Task directions
Return exactly the lines from the one containing "Click the status bar preview icon beside zoom" through the last line of the records below, both included, and leave out any pictures.

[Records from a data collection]
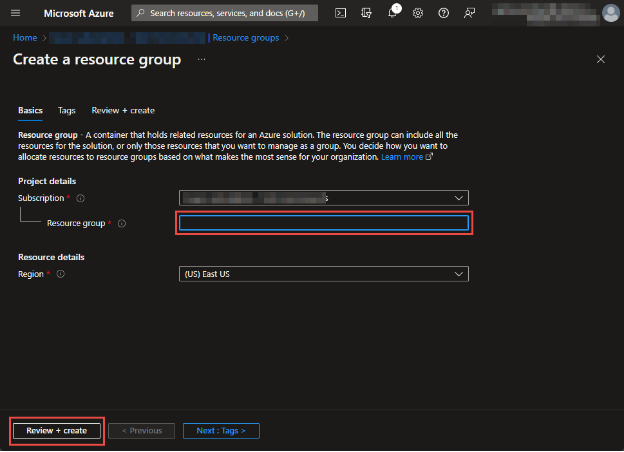
Task: Open the more options ellipsis near title
Action: click(x=201, y=60)
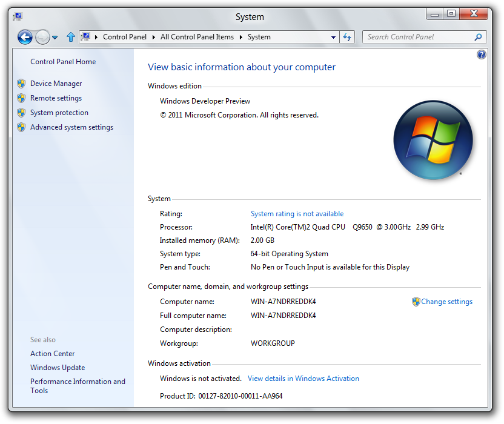Select the Control Panel breadcrumb item
The image size is (504, 424).
pyautogui.click(x=125, y=37)
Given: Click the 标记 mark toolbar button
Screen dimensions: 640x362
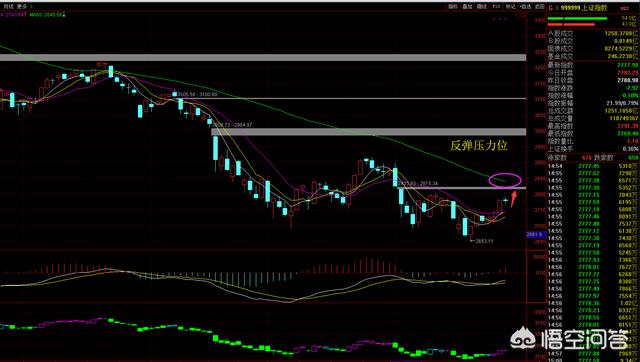Looking at the screenshot, I should point(511,7).
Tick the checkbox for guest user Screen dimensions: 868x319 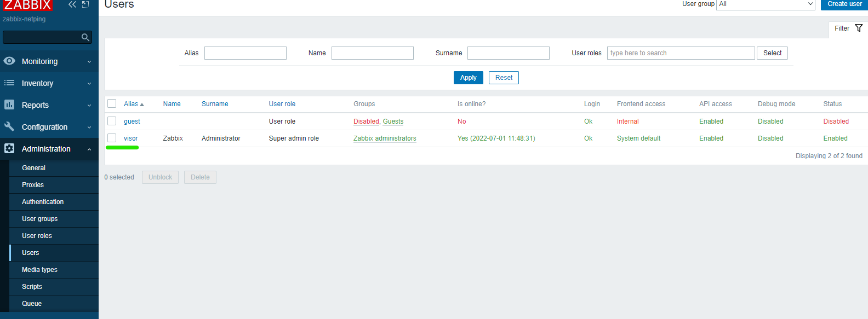pyautogui.click(x=112, y=121)
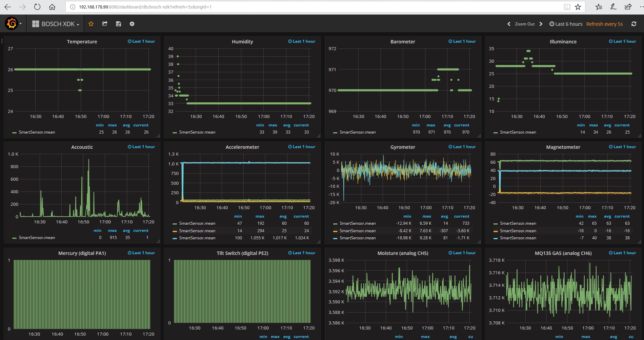Screen dimensions: 644x340
Task: Shift time range forward with right arrow
Action: (541, 24)
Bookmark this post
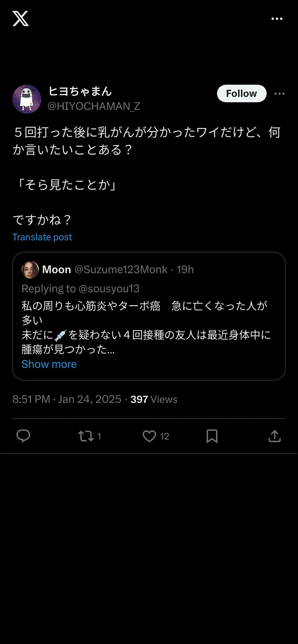This screenshot has height=644, width=298. point(212,436)
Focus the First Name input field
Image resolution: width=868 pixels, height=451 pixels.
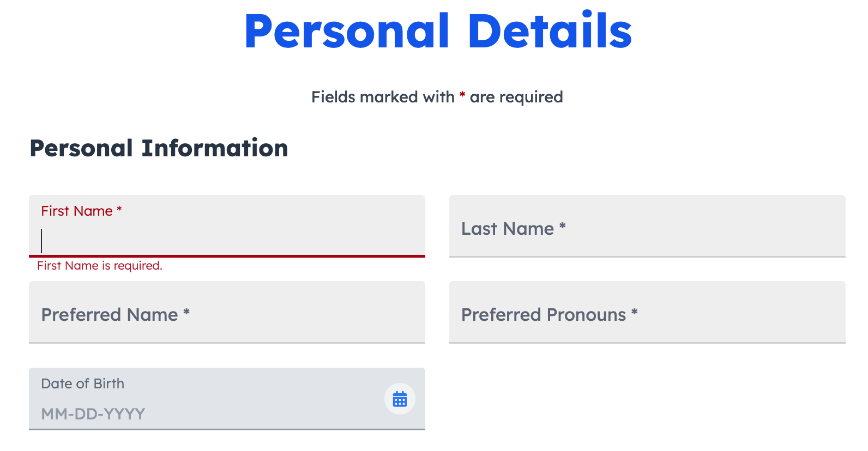pyautogui.click(x=227, y=226)
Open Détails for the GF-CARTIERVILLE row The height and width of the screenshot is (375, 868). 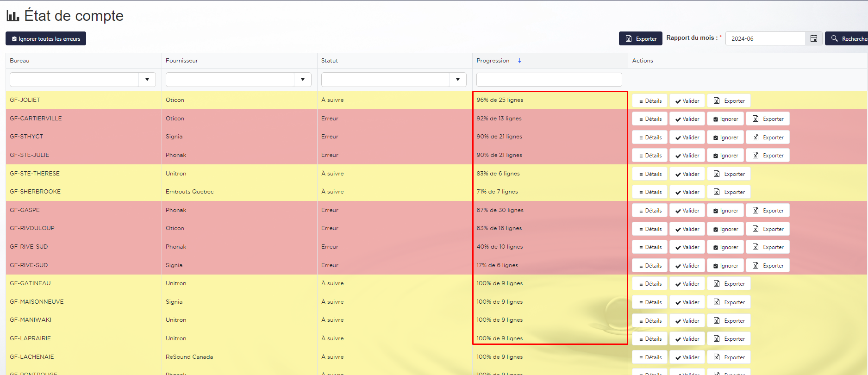click(649, 119)
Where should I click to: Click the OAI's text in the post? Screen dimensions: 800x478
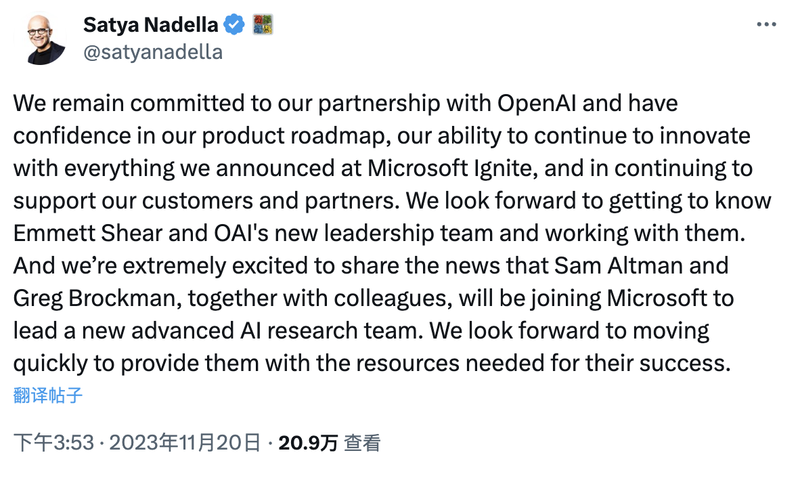241,233
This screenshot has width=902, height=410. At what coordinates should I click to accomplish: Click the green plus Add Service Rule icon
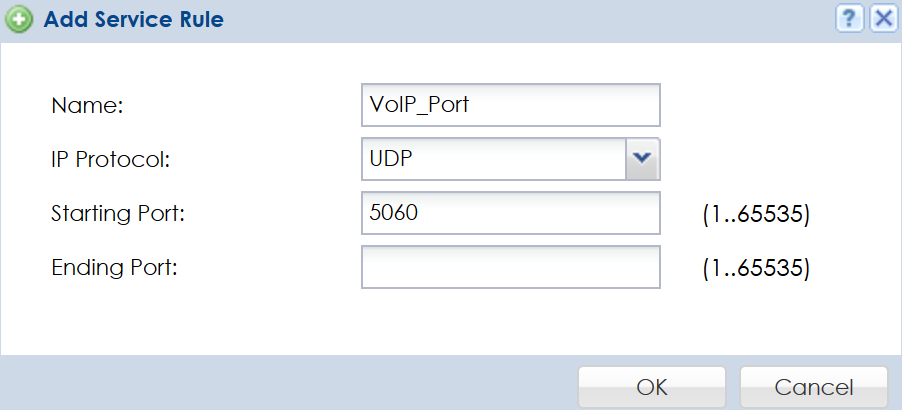[19, 19]
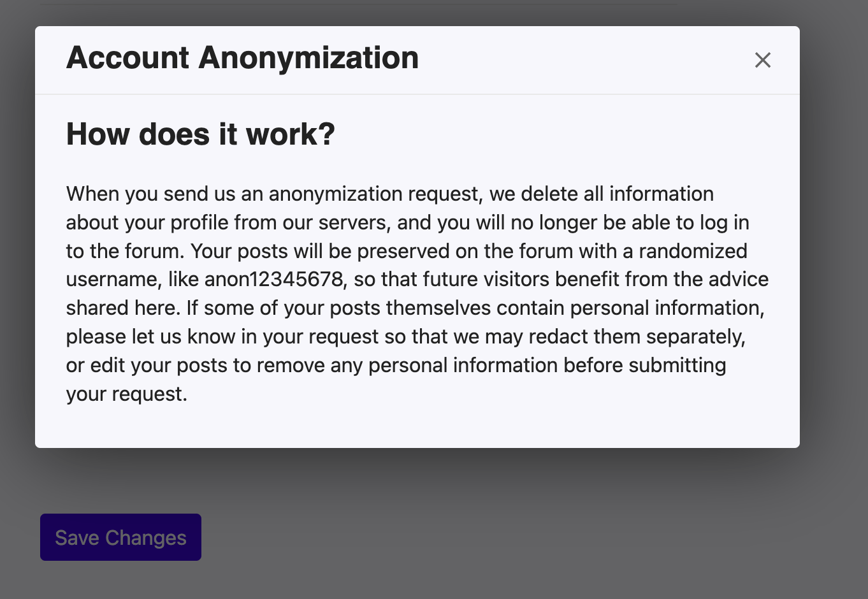Click the Save Changes button

click(x=120, y=537)
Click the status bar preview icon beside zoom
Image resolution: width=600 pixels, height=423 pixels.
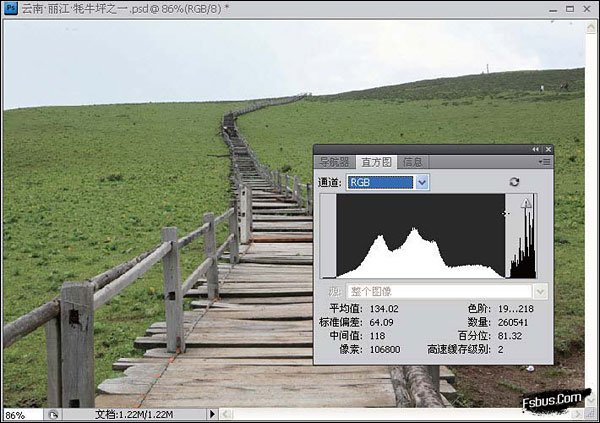pos(53,414)
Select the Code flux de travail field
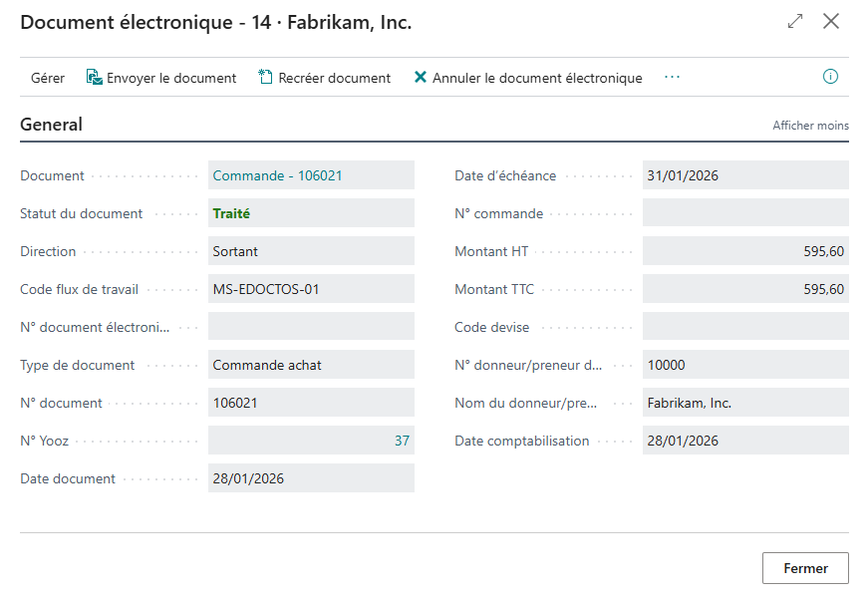This screenshot has height=602, width=868. point(311,289)
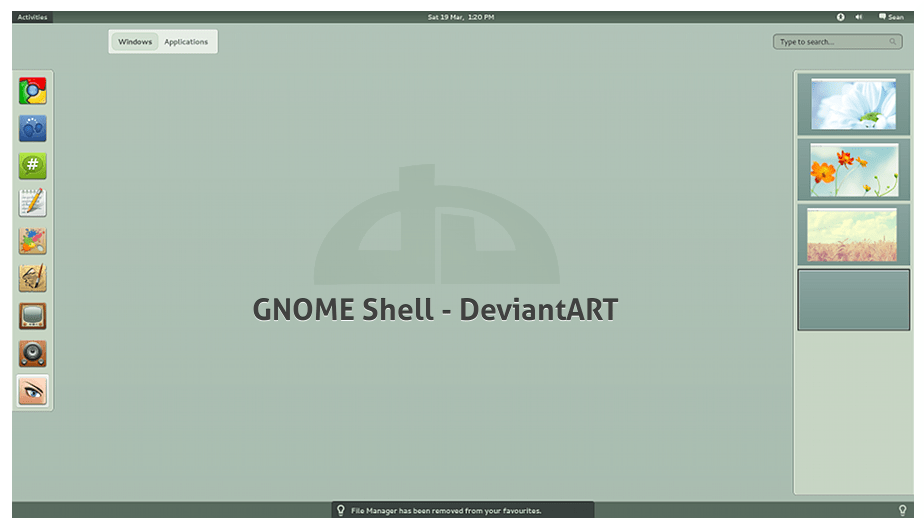Open the blue chat app in the dash
Image resolution: width=924 pixels, height=518 pixels.
[32, 129]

Output of the exercise
Click the status bar preview icon beside zoom
Image resolution: width=600 pixels, height=423 pixels.
pos(53,414)
Select the Code flux de travail field
This screenshot has height=602, width=868. point(311,289)
Open the blue chat app in the dash
Image resolution: width=924 pixels, height=518 pixels.
[32, 129]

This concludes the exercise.